The children are beginning to haul themselves into consciousness—a long day of wandering around the Museum of the Bible and then many hours in an enticing swimming pool has exhausted them—and I should leap up and throw all our stuff into the car so that we can once more return to “ordinary life” for a moment or two before carrying on to the next exciting episode.
But before I do that let me pour myself another cup of oolong and say two or three things about the museum of the Bible.
The first thing to say, as you might imagine, is that two hours, especially backing up against lunchtime, was deeply inadequate for the task of actually seeing all the museum has to offer. After a while I found myself drifting along, children in tow, gazing at beautiful manuscripts and ancient texts without any sense of where I was or what I was looking at. More time was required.
The second thing—and this is the one I was most, how shall I say it, anxious about—was that, by and large, the whole project was in excellent taste. Go back and read everything I said yesterday about the Museum of Natural History and know that this was not that. Though not exactly spare, whoever designed each section managed to achieve a sense of grace and wonder. And (know what a big concession this must surely be for me) the interactive touch screen quizzes and maps were a, cough, Godsend. While Matt poured relentlessly over every single bible in each section, the children tested their Bible knowledge and tried to figure out how many books were in the Samaritan canon. It kept things moving. It’s like the curators wanted both adults and children to be there and made it possible for both to exist harmoniously and without deep irritation to the one or the other.
The third thing is that, and this is a relief to say, the life of Jesus section was super cheesy, especially with the actors and plastic food, and the children loved it. Realized, of course, that this being so, they would really hate having to go to actual Galilee because it is hot and there are no water fountains strategically placed and you can’t just go in and sprawl all over the ruins of the synagogue like it’s your own living room.
But the fourth thing is that I found this—
the New Testament in Senefou, which, believe it or not, I have never actually gotten to touch with my own hands because I was long gone from my true home by the time it came into print. It is beautifully bound and stuffed with lovely pictures and maps and I was quite amazed to find it there. Never thought I’d wake up one morning in the nation’s capital and trot down so many wide avenues and suddenly lay my own hands and own eyes on something so precious.
Also, marvelously, got to see the Bibles of Elvis and Donald Trump.
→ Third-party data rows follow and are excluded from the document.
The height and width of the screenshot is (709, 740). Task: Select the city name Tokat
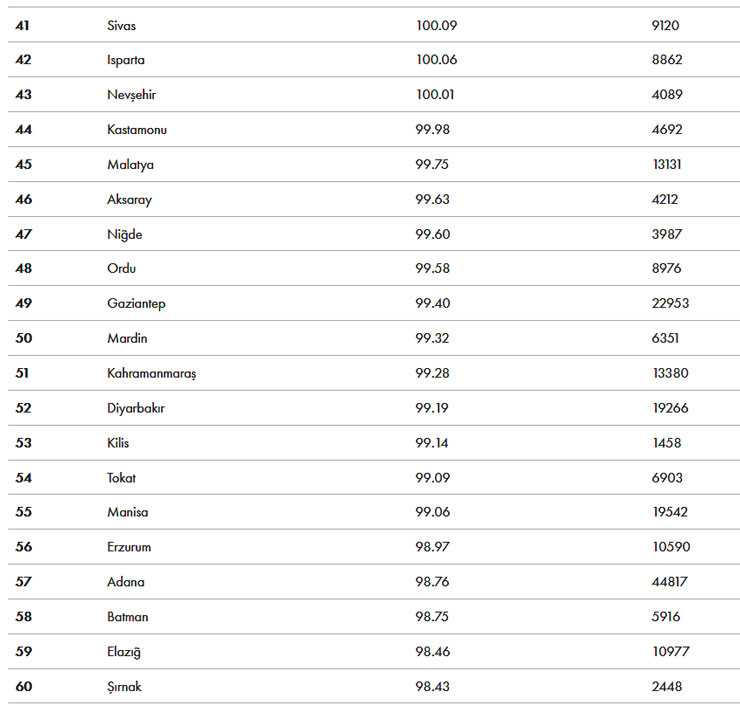pos(122,478)
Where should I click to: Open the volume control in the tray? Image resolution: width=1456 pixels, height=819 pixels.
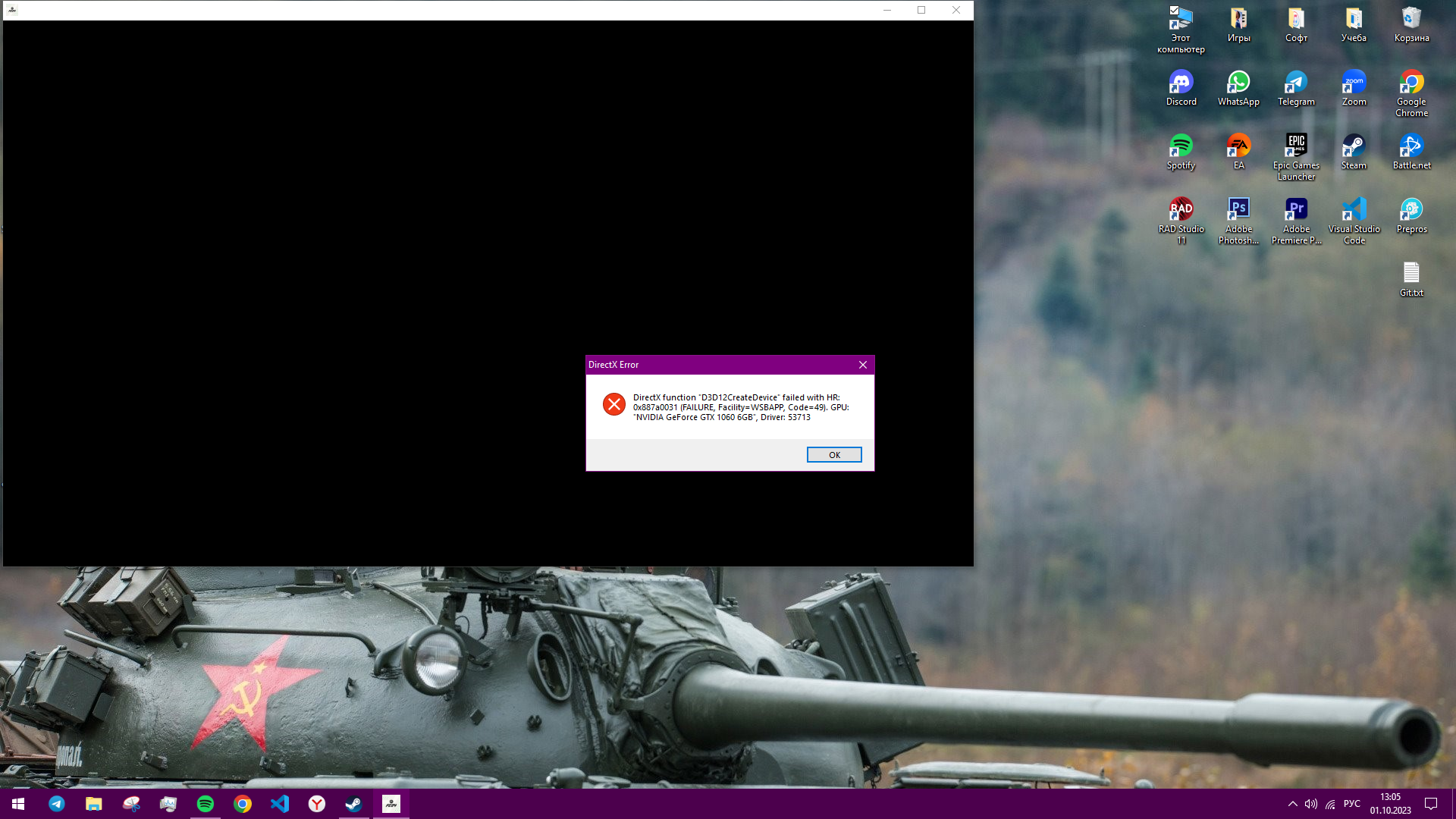click(x=1311, y=804)
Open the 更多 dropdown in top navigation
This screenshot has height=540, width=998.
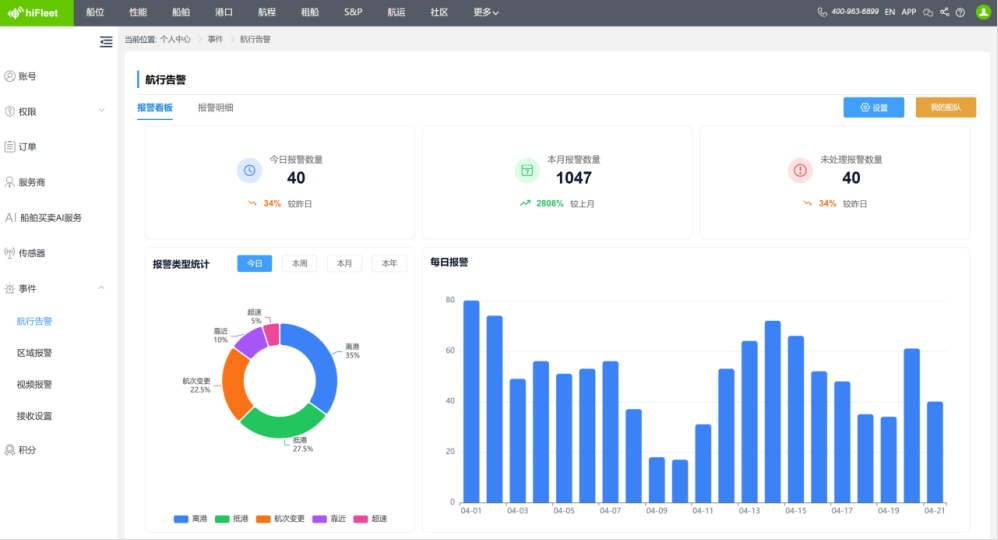click(x=486, y=12)
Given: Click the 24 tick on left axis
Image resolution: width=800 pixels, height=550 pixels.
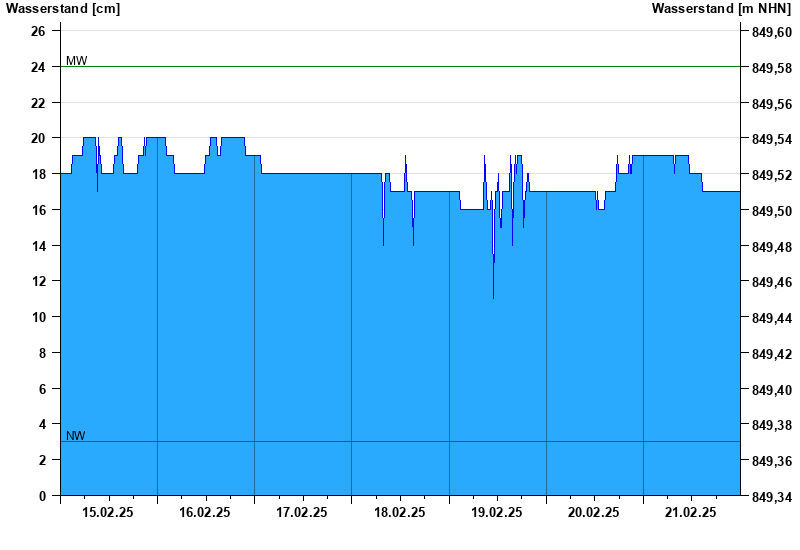Looking at the screenshot, I should tap(38, 67).
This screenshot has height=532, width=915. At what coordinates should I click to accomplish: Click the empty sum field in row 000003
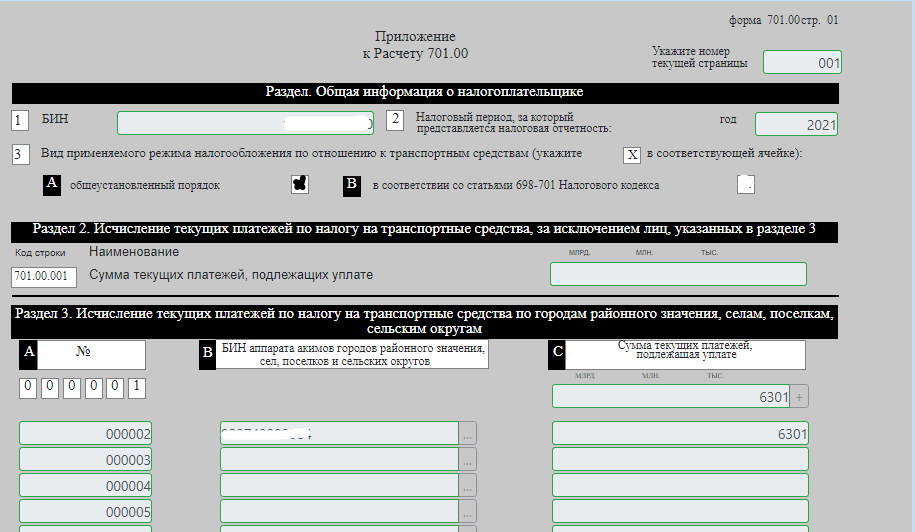(x=680, y=460)
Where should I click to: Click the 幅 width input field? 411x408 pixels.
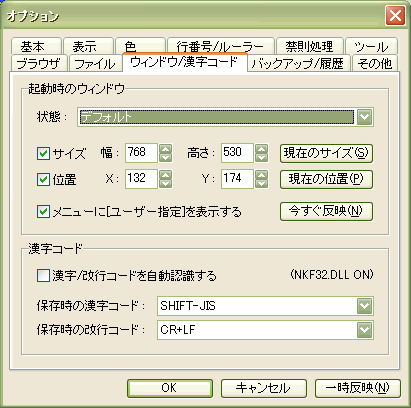[x=141, y=153]
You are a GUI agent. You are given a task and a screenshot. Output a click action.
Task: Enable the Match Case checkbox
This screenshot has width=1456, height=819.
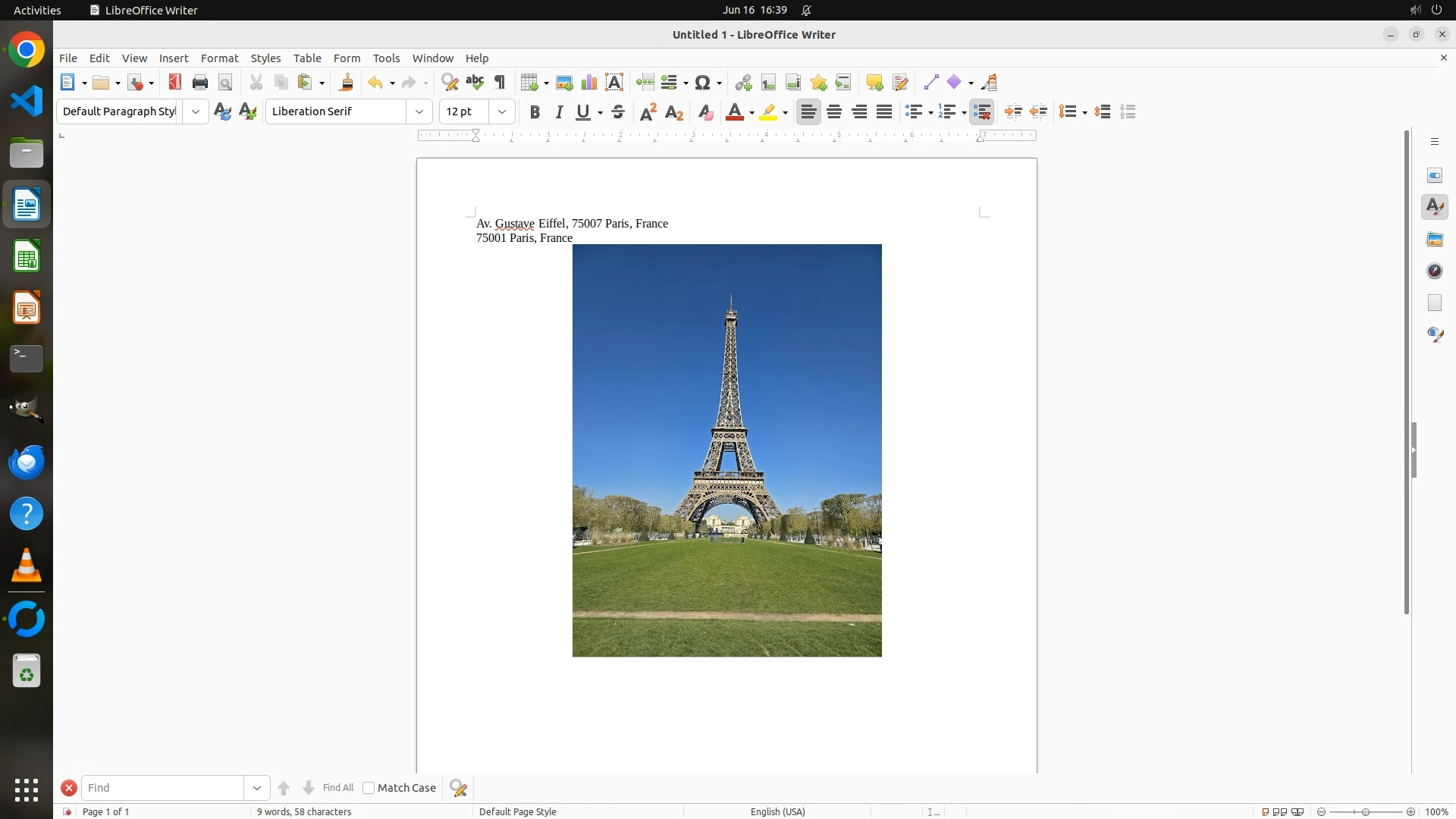coord(369,788)
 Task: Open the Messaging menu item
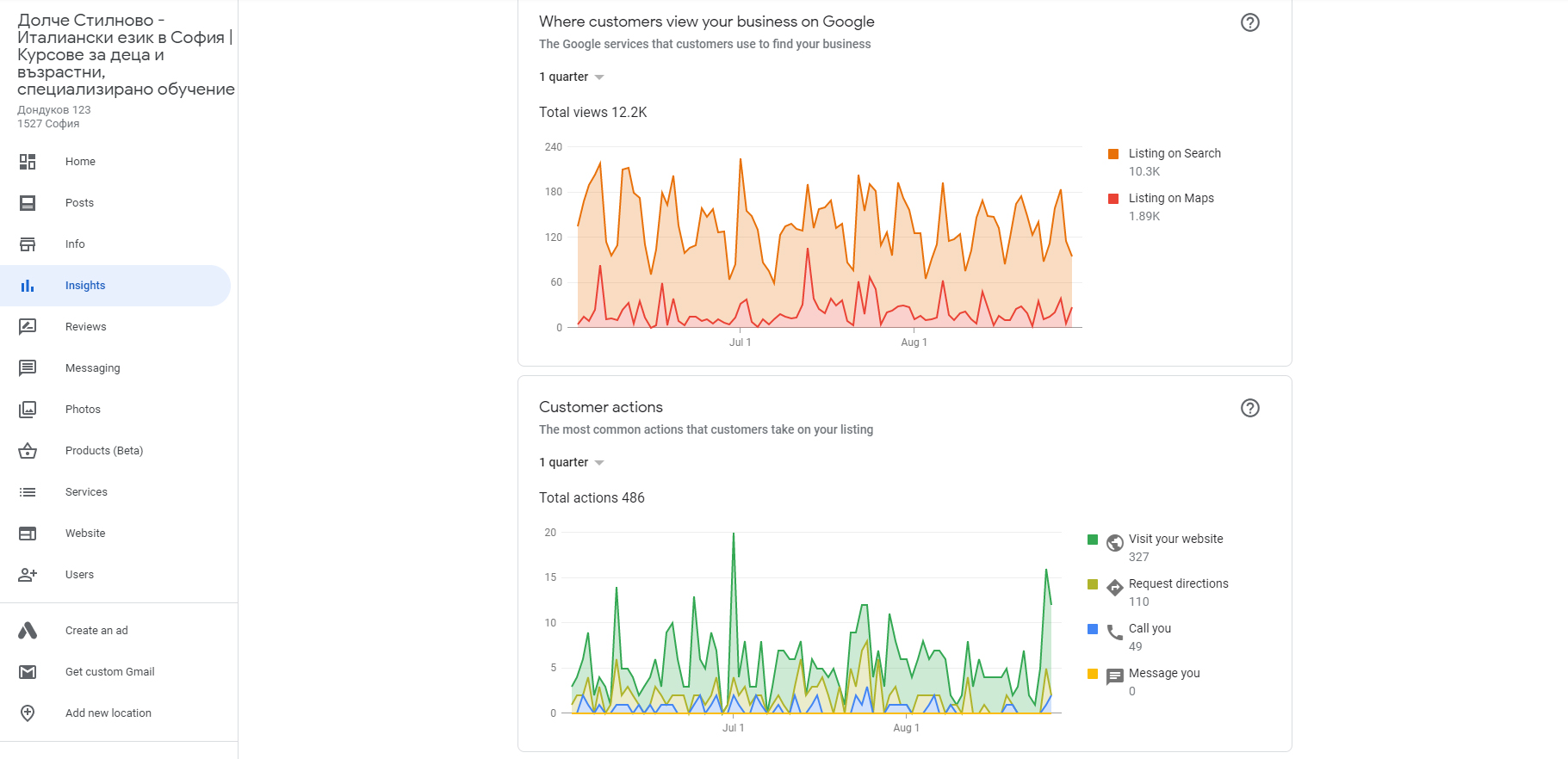coord(93,368)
Cue jokes about how if you’ve put something in a museum it means you’re not using it anymore. And that’s been my quibble about this project from the moment I heard about it. Museums by nature indicate a sense of the thing’s being obsolete. You look at it in wonder and then wander back to your own way of life where you don’t see it and don’t use it and down need it. And that is surely true of the Bible in so much of everyday life. Even though it is on the phone and tablet and on the shelf, biblical illiteracy is a crisis level epidemic.
If you go to that beautiful building and wander around and come away refreshed and renewed in your desire to open up and read your own copy, I will be the happiest person alive. But if you go and think it doesn’t matter, scrolling past your bible app to get to Facebook, I will be mournful and sad.
Would that I had time to mention the incredible coolness of there being actual Jewish scribes mending actual Torah scrolls, and the crumpling of one of my little girls before the replica of burned bibles, her wonder and horror that such a thing could ever be done, and all the other moments as we went along. But I don’t. I must arise and move us along.
If you happen to be in DC, skip the museum of natural history and divide your day between the national gallery and the museum of the Bible, that’s my advice.